(GIVEN TASK) Turn every line of the rows below into a numbered list, and leave out any blank lines.

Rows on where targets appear
================================

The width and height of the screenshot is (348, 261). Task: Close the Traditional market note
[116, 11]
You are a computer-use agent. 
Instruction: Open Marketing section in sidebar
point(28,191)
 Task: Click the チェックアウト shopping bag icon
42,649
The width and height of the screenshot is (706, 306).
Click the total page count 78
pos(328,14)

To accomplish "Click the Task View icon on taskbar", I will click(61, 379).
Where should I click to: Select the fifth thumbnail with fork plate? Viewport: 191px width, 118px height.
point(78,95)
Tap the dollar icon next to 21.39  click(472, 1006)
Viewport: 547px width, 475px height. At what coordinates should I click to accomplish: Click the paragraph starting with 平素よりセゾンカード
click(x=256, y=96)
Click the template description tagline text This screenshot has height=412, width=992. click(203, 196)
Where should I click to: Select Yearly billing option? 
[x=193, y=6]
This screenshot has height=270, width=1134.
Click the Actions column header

================================

(OUTPUT FOR THIS TASK)
1. The width and height of the screenshot is (348, 261). Task: Close the Traditional market note
2. [116, 11]
3. You are a computer-use agent. 
4. Instruction: Open Marketing section in sidebar
5. point(28,191)
6.  Task: Click the チェックアウト shopping bag icon
7. 42,649
8. The width and height of the screenshot is (706, 306).
9. Click the total page count 78
10. pos(328,14)
11. To accomplish "Click the Task View icon on taskbar", I will click(61, 379).
12. Where should I click to: Select the fifth thumbnail with fork plate? Viewport: 191px width, 118px height.
13. point(78,95)
14. Tap the dollar icon next to 21.39  click(472, 1006)
15. Viewport: 547px width, 475px height. At what coordinates should I click to accomplish: Click the paragraph starting with 平素よりセゾンカード
16. click(x=256, y=96)
17. Click the template description tagline text This screenshot has height=412, width=992. click(203, 196)
18. Where should I click to: Select Yearly billing option? 
19. [x=193, y=6]
20. This screenshot has height=270, width=1134.
21. Click the Actions column header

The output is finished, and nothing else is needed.